I saw a 740 getting a new engine at the dealer yesterday, I can probably assume that this was the problem (didn't look flooded)....


----------



## AF (Dec 21, 2001)

Michael, would I be out of line to suggest a non-bmw car ? ?

There are so many more reliable cars out there and if it's a car your wife is going to be using, wouldn't you rather her be in something newer . . .

Just a thought . . . when I think of an older used BMW, I think $$$$$$ in repairs . . . .


----------



## Guest (Aug 23, 2002)

Alan F said:


> *Michael, would I be out of line to suggest a non-bmw car ? ?
> 
> There are so many more reliable cars out there and if it's a car your wife is going to be using, wouldn't you rather her be in something newer . . .
> 
> Just a thought . . . when I think of an older used BMW, I think $$$$$$ in repairs . . . . *


You may think that, but it's not true.


----------



## ·clyde· (Dec 26, 2001)

TD said:


> *
> 
> You may think that, but it's not true. *


Like any used car if you do your homework and be selective you shoud be okay.


----------



## nate (Dec 24, 2001)

Alan F said:


> *Michael, would I be out of line to suggest a non-bmw car ? ?
> 
> There are so many more reliable cars out there and if it's a car your wife is going to be using, wouldn't you rather her be in something newer . . .
> 
> Just a thought . . . when I think of an older used BMW, I think $$$$$$ in repairs . . . . *


BMWs are more expensive if something goes wrong, but buying the right car should minimize chances of expensive repairs.

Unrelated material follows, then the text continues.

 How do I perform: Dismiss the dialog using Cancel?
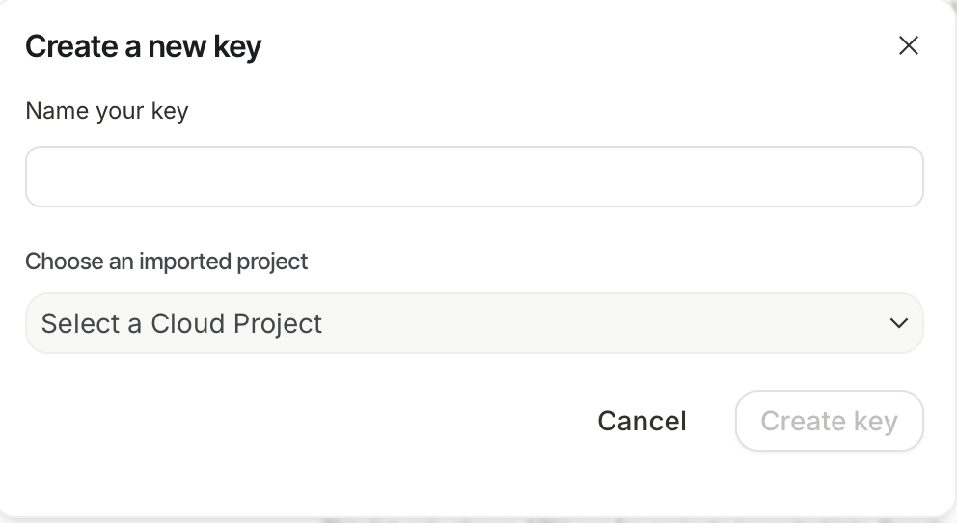(x=642, y=421)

Just think of all the happiness that you could get from a used BMW over an Accord


----------



## AF (Dec 21, 2001)

nate328Ci said:


> *
> 
> BMWs are more expensive if something goes wrong, but buying the right car should minimize chances of expensive repairs.
> 
> ...


The Accords drive really well though !?!?

Anyway, I know most of you guys are BMW biased and I am also to some degree though not quite as much as some of you . . .


----------



## AF (Dec 21, 2001)

TD said:


> *
> 
> You may think that, but it's not true. *


I've got a problem worrying about problems !?!?

That's why I think newer is always better . . .


----------



## PhilH (Jun 7, 2002)

I'm actually leaning towards a new Accord for my wife at this point. Hey, she doesn't want a BMW...fine, then we should get something that's practical, has little depreciation and isn't a dog.

If I got a RWD car for her, it would have to at least have traction control, and preferably DSC. Traction control was an option on the E34, so if your wife is anything like mine, you might want to look for a car that has it.


----------



## nate (Dec 24, 2001)

Alan F said:


> *
> 
> The Accords drive really well though !?!?
> 
> Anyway, I know most of you guys are BMW biased and I am also to some degree though not quite as much as some of you . . . *


The Accord doesn't drive really well compared to an E36 or E34 :dunno:


----------



## AF (Dec 21, 2001)

nate328Ci said:


> *
> 
> The Accord doesn't drive really well compared to an E36 or E34 :dunno: *


yes it does !!


----------



## PhilH (Jun 7, 2002)

Alan F said:


> *yes it does !! *


Aren't you the same guy that just dismissed the Integra as a little boring?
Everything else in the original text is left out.